Display the resulting chart

3.3. Visualization 3: Monthly Ridership

Create a side-by-side bar chart showing the monthly ridership from 08.01.2021 to 07.31.2022 by ridership types.

# Create the side-by-side bar chart using ggplot()
rides_v_month_bar <- ggplot(data=rides_v_month, 
                            aes(x=started_at_month, 
                                y=numtrips/1000, # ridership is in unit "thousand trips/rides"
                                fill=member_casual)) +
  
  ## In geom_bar, set position = position_dodge() to specify side-by-side bars in the chart
  ## If position is not specified, the default is a stacked bar chart
  geom_bar(stat="identity", position=position_dodge())+
  
  ## Specify the title of the chart
  labs(title = "Monthly Ridership \n 08.01.2021 - 07.31.2022")+
  
  ## Set x-axis to display month name instead of number, and in the order Jan-Dec
  scale_x_continuous(
    expand = c(0, 0),
    breaks = seq(1, 12, length = 12),
    labels = c("Jan", "Feb", "Mar", "Apr", "May", "Jun", 
               "Jul", "Aug", "Sep", "Oct", "Nov", "Dec"))+
  
  ## Specify x-axis label
  xlab("Month") + 
  
  ## Specify x-axis label
  ylab("Number of Trips (thousand)")+
  
  ## Set light theme, i.e., white instead of gray plot background
  theme_light() +
  
  ## Apply viridis color palette portions in the chart
  ## Name the respective portion in the legend  
  scale_fill_viridis_d(labels = c("Casual Rider", "Member Rider")) + 
  
  ## Set the title of the legends
  labs(fill = "Ridership Type")

Display the resulting chart

3.4. Visualization 4: Weekly ridership by weekday

Create heat maps showing the weekly ridership from 08.01.2021 to 07.31.2022 by ridership types, which also show possible seasonal pattern(s) of Cyclistics’ usage.

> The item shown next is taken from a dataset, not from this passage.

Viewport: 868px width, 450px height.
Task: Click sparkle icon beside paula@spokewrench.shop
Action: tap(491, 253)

Each member type has a separate heat map (2 maps created in total).

The idea to analyze, transform and visualize data in this direction as well as its execution is adapted and improved from the previous work of Isabella Peel.

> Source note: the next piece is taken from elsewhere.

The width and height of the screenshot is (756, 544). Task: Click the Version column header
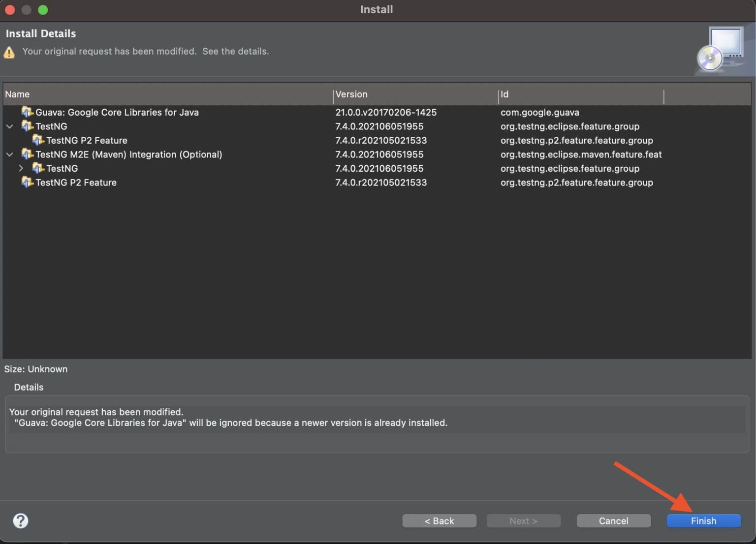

# Create a heat map to show most popular time of year for member riders 
rides_v_YMD_mem_heat <- ggplot(
  rides_v_YMD_member,
  aes(
    x = started_at_week, 
    
    ### Arrange the weekday from Mon-Sun on y-axis
    y = factor(rides_v_YMD_member$started_at_weekday, 
               levels = c("Monday", "Tuesday", "Wednesday", 
                          "Thursday", "Friday", "Saturday", "Sunday"
                          )
               ), 
    fill = numtrips
    )
  ) + 
  
  ## Use the viridis colour palette to represent the ridership of each day
  scale_fill_viridis(
    option = "D",
    direction = 1,
    name = "Number of Trips"
  ) +
  
  ## Create a rectangular heat map
  geom_tile(
    colour = "white", 
    na.rm = FALSE
  ) + 
  
  ## Separate the heat maps by year
  facet_wrap(
    "started_at_year", 
    ncol = 1
  ) + 
  
  ## Reverse the y-axis so that the weekdays read vertically Monday to Sunday 
  scale_y_discrete(
    limits = rev
  ) +
  
  ## Add x-axis labels to show the months of the year
  scale_x_continuous(
    expand = c(0, 0),
    breaks = seq(1, 52, length = 12),
    labels = c("Jan", "Feb", "Mar", "Apr", "May", "Jun", 
               "Jul", "Aug", "Sep", "Oct", "Nov", "Dec")
  ) +
  
  ## Set the light theme 
  theme_light() +
  
  ## Remove any unnecessary labels 
  theme(
    axis.title = element_blank()
  ) +
  
  ## Add a title 
  labs(title = "Daily Ridership by Member Riders \n 08.01.2021 - 07.31.2022")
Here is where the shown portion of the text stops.